WHAT IS BEING ASKED:
Could you return, word for word, the lines of the material that start with the line containing "Click the AMD Radeon(TM) Graphics driver icon" and continue through the end of the material? Leave the pictures out of your answer.

INPUT FOR THIS TASK:
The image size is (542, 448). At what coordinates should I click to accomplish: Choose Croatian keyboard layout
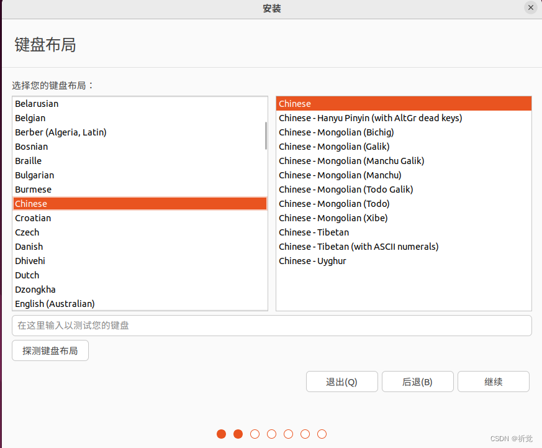[x=32, y=217]
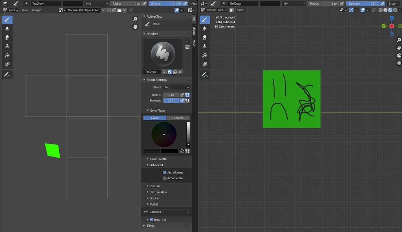The height and width of the screenshot is (232, 402).
Task: Enable the Accumulate checkbox
Action: tap(165, 178)
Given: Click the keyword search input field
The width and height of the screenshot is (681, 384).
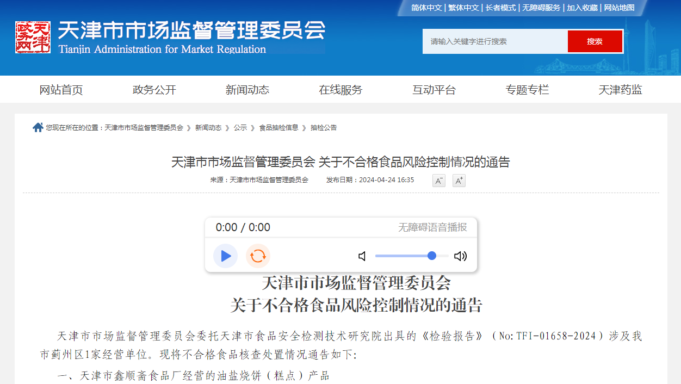Looking at the screenshot, I should pyautogui.click(x=495, y=41).
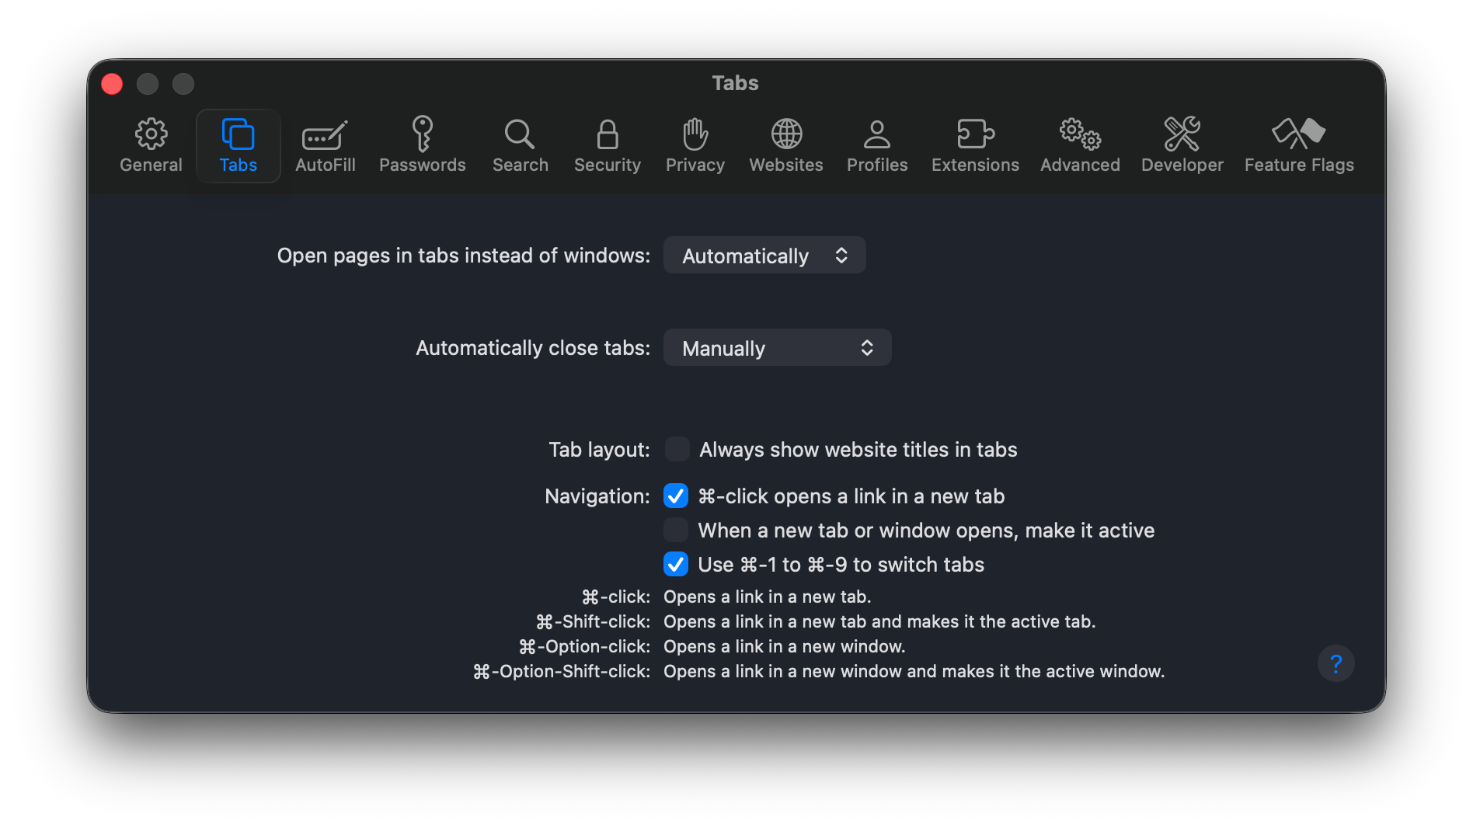
Task: Open the Open pages in tabs dropdown
Action: [x=764, y=255]
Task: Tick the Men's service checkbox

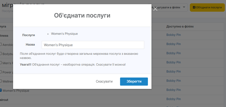Action: [1, 63]
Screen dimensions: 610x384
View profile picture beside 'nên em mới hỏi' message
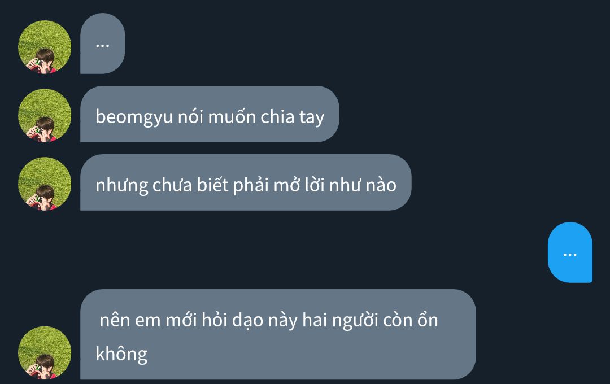click(45, 353)
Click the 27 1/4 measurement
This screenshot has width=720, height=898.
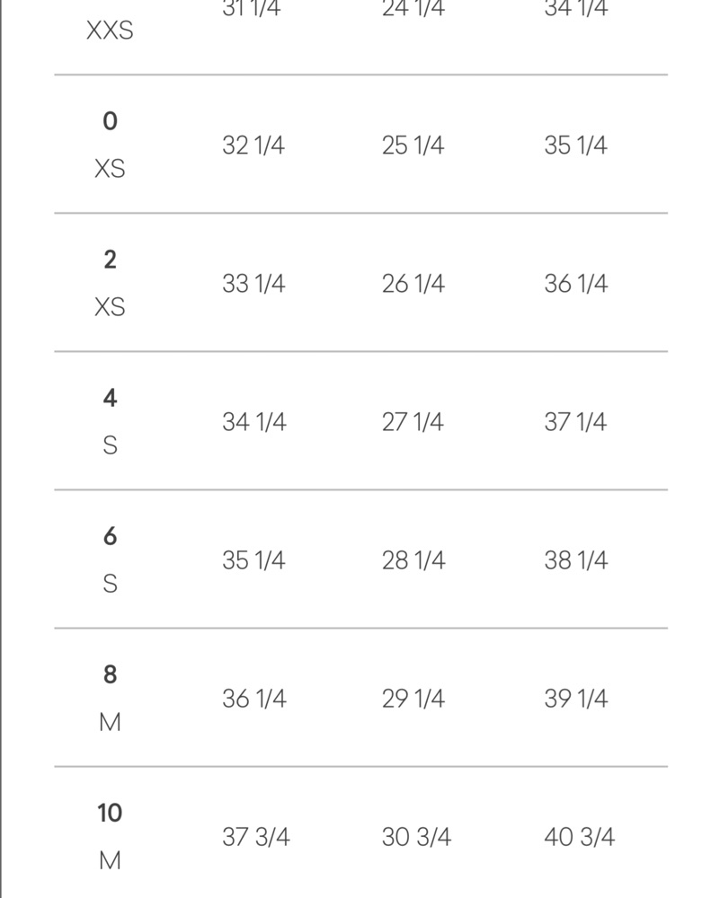coord(413,422)
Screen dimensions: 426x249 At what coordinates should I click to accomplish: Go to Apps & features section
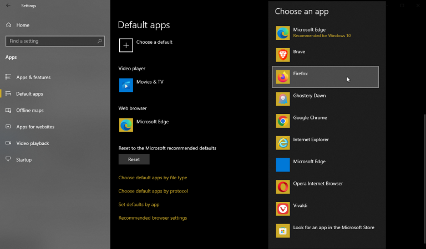pyautogui.click(x=33, y=77)
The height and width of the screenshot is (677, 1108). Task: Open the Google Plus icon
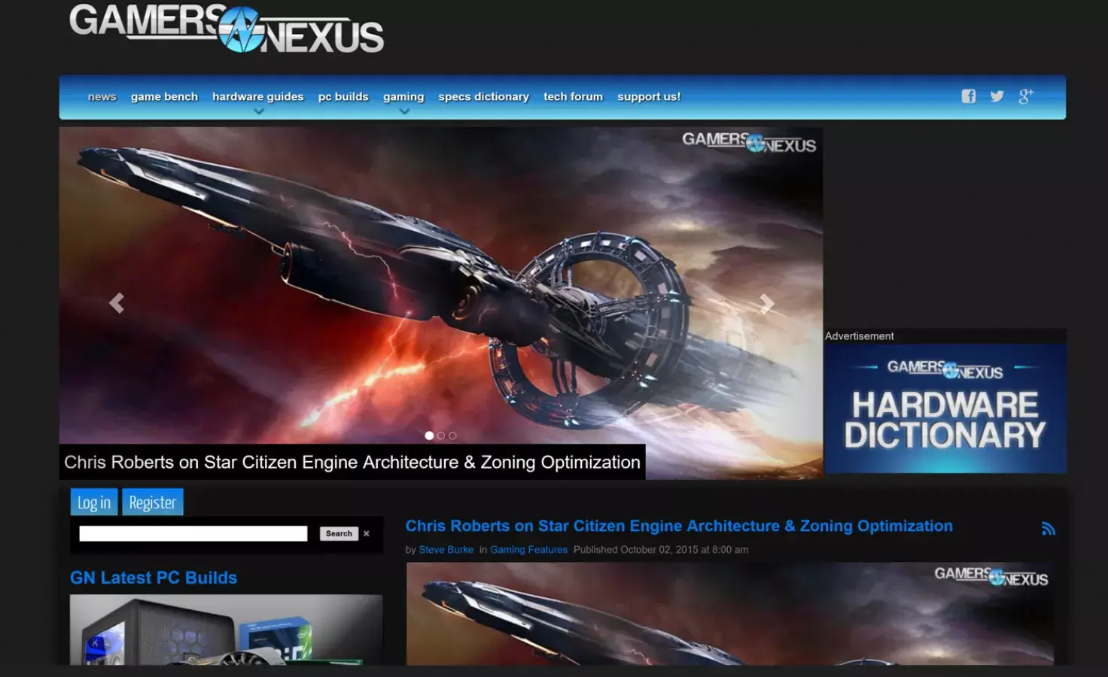(x=1025, y=96)
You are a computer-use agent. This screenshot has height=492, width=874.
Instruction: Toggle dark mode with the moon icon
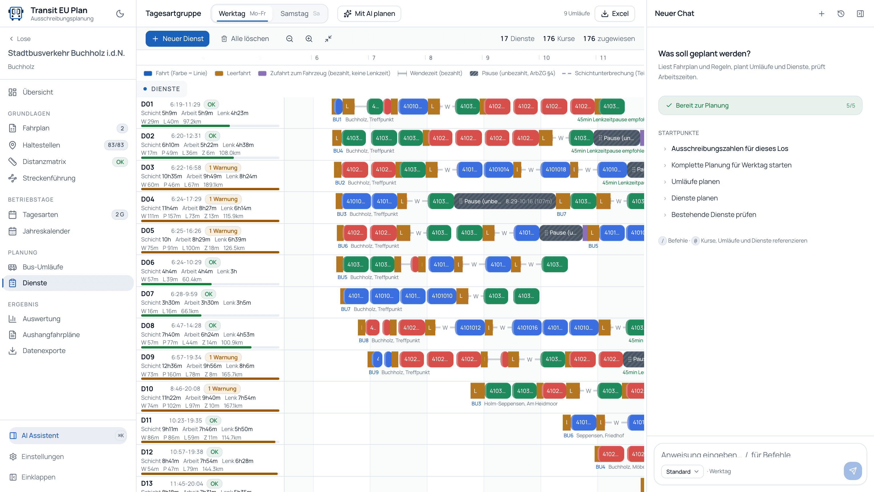pos(120,14)
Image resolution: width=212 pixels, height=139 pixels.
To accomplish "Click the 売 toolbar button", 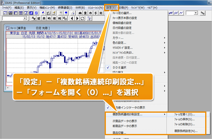I will (101, 13).

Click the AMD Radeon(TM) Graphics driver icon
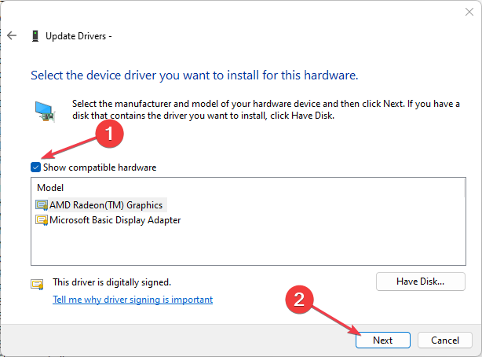point(42,204)
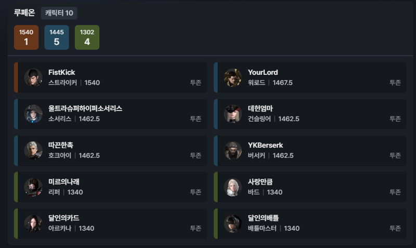Open the FistKick character name link
The height and width of the screenshot is (248, 416).
click(61, 72)
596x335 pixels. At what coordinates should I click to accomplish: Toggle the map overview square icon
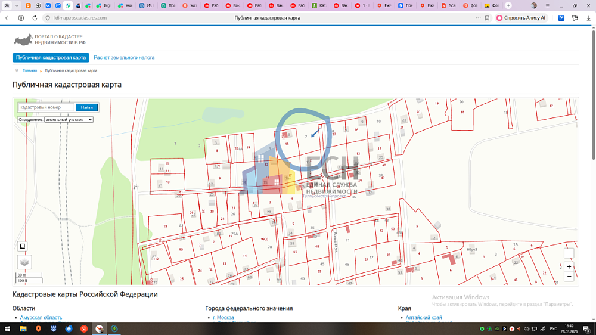tap(23, 246)
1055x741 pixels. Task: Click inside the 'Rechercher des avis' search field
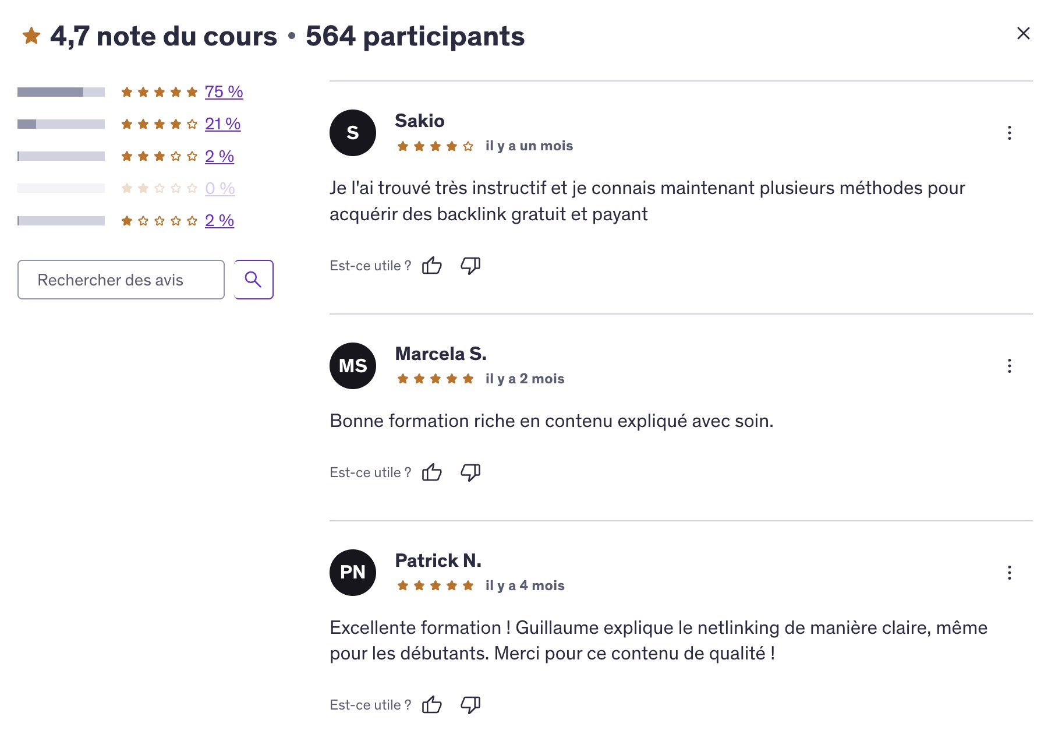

WRITTEN ANSWER:
Click the AMD Radeon(TM) Graphics driver icon
point(42,204)
Open the FistKick character name link
The height and width of the screenshot is (248, 416).
click(61, 72)
596x335 pixels. At what coordinates should I click to accomplish: Toggle the map overview square icon
tap(23, 246)
1055x741 pixels. Task: Click inside the 'Rechercher des avis' search field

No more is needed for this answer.